En 2007,  l’ex maire de Yokadouma,  Abomo Moampamb Paulin avait été arrêté dans le cadre de l’opération Epervier pour  détournement de derniers publics, notamment de la RFA. Léon Nkantchou, nouveau maire installé depuis près de quatre ans, n’a pas encore engagé de réalisations. Pourtant « l’Etat reverse normalement ce qui doit revenir aux riverains. Mais depuis l’année 2006 que le nouvel exécutif a été installé, on ne sait pas comment l’argent est géré », indique Didier Empihp Abelang, chef de cellule de foresterie et de développement communautaire à la commune de Yokadouma. Il confie par ailleurs que des dénonciations et des requêtes ont été faites à l’encontre du nouvel exécutif. Sans suite.
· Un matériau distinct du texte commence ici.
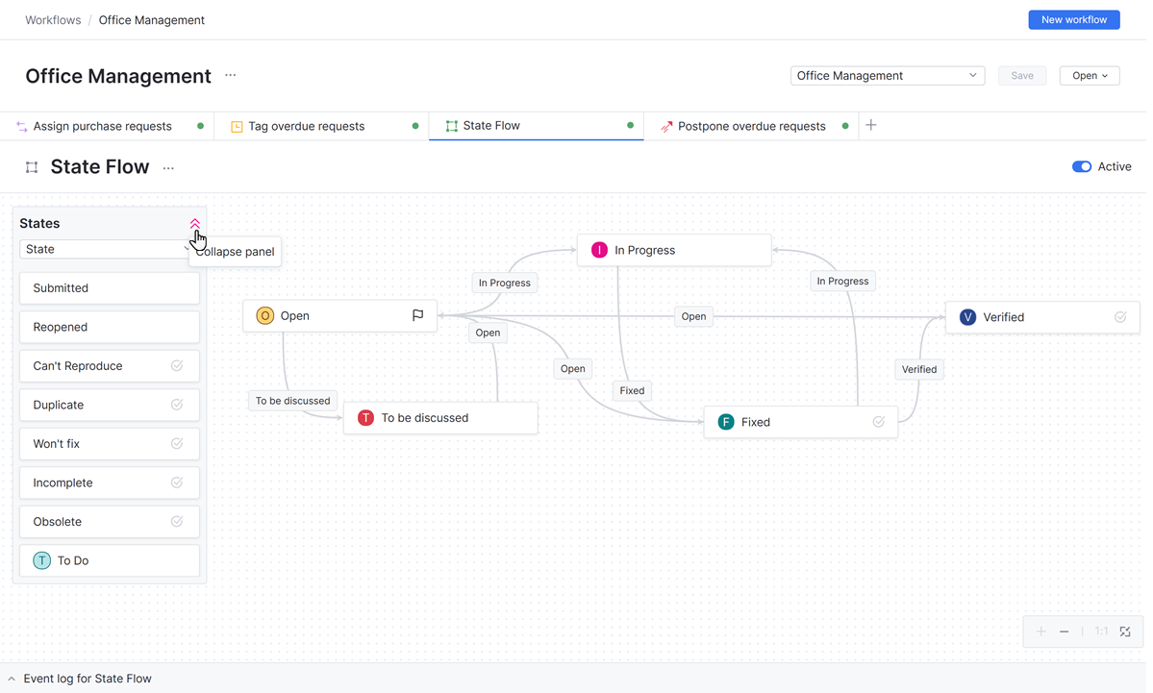The image size is (1153, 693).
Task: Click the arrows icon on Assign purchase requests tab
Action: click(21, 126)
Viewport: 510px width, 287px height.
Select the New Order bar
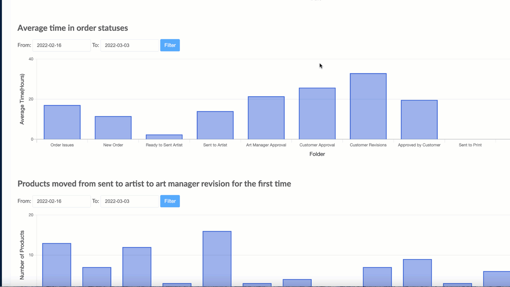(113, 128)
Dans les autres villages comme Dimako et Eboumetoum, il n’y a pas l’ombre d’une œuvre réalisée grâce à la RFA. Directeur de la société d’exploitation forestière Pallisco, Michel Rougeron a confié que sa société a toujours payé son impôt de RFApendant ses années d’exploitation à Eboumetoum. « Le problème de la redistribution ne vient pas des compagnies d’exploitation forestière. La plupart d’entre elles paient leurs taxes. Mais c’est l’Etat et la commune qui n’assurent pas leur part de contrat », fait remarque Samuel Nguiffo du CED.
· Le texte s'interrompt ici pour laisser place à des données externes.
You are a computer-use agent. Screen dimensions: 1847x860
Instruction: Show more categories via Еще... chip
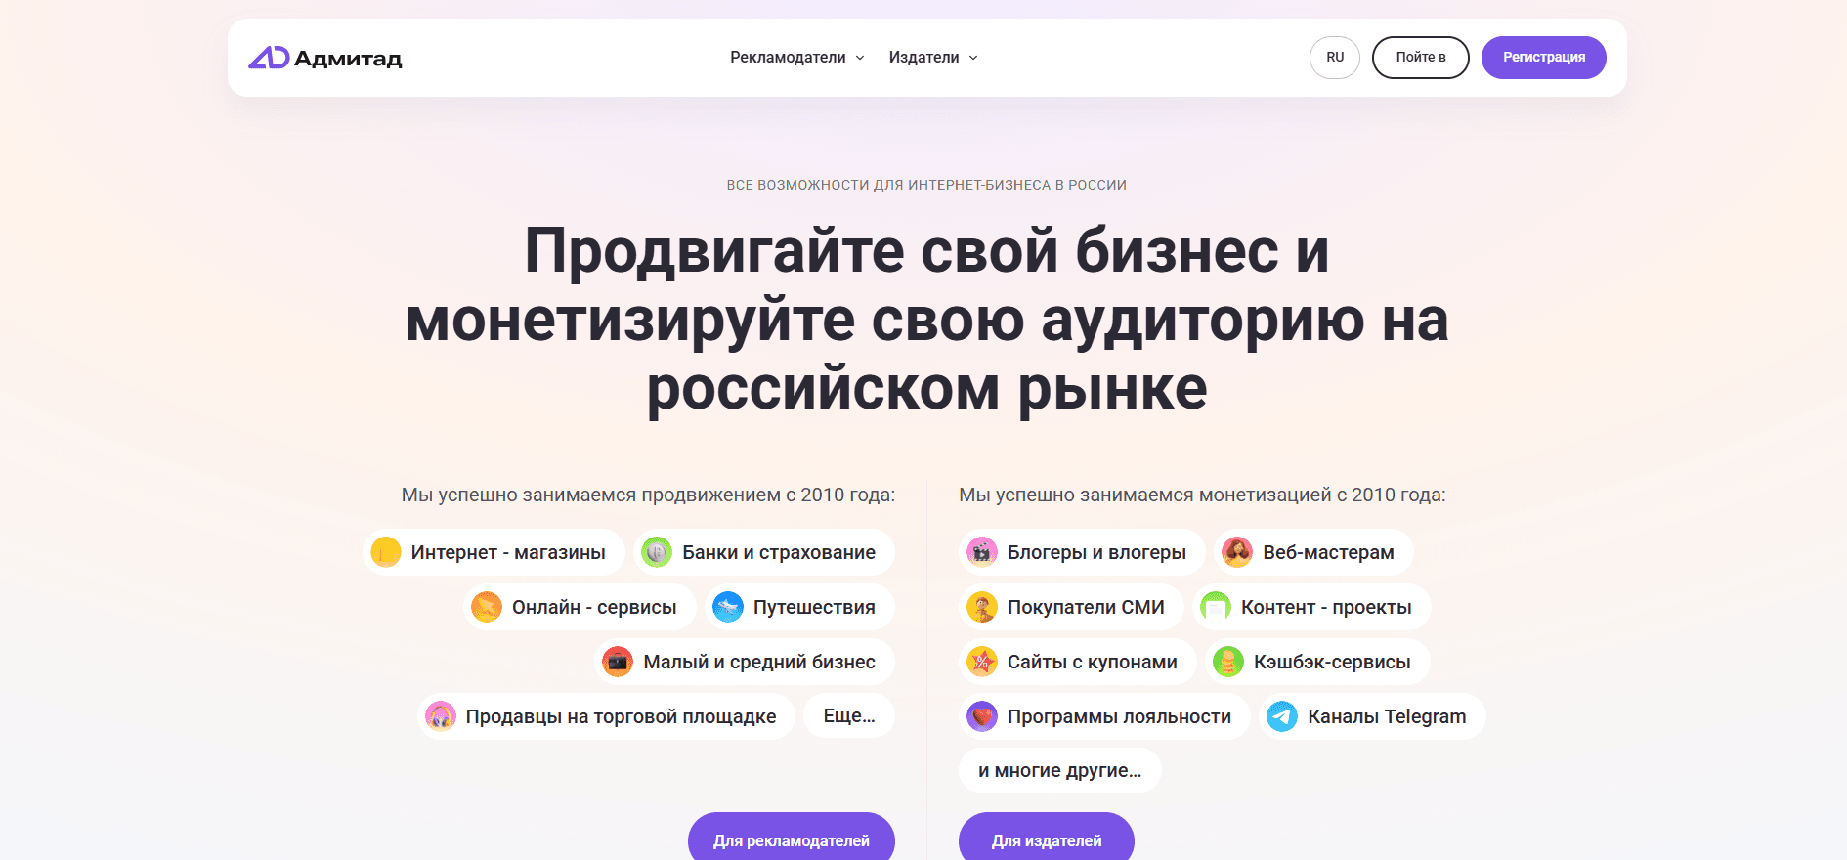pos(849,716)
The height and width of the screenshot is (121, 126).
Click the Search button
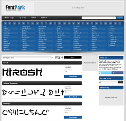[x=120, y=18]
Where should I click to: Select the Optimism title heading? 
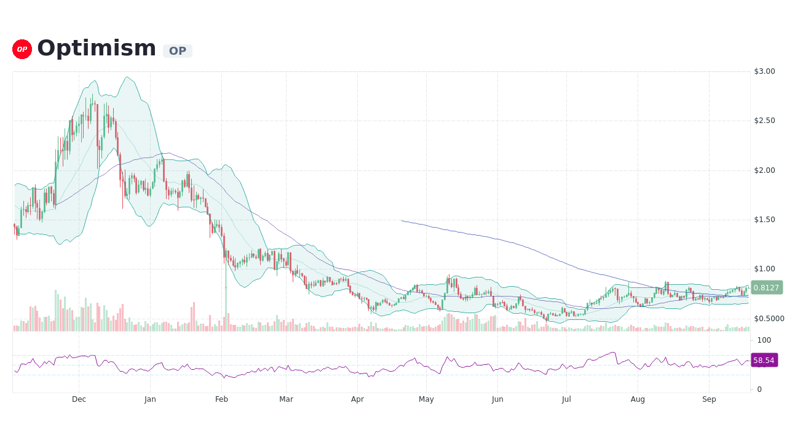[97, 47]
À Dimako, les populations rapportent que le maire de la commune organise des soirées festives toutes les fins d’année « pour voiler la face des riverains. » « Le maire est venu ici nous donner du maquereau et changer le manche de notre forage qui a été offert par l’ONG Plan Cameroun. A part cela, rien depuis plus de 50 ansIls nous ont dit qu’ils ont dépensé plus d’un million pour remplacer le manche du forage », affirme Georgette Olinga, ex-conseiller municipal à la mairie de Dimako.

Il n’a pas été possible de rencontrer les différents maires de différentes communes pour comprendre la situation. Car un communiqué signé du préfet du département mettait ces responsables sur leur garde contre une équipe de reporters et d’ONG qui devaient réaliser des reportages dans la localité.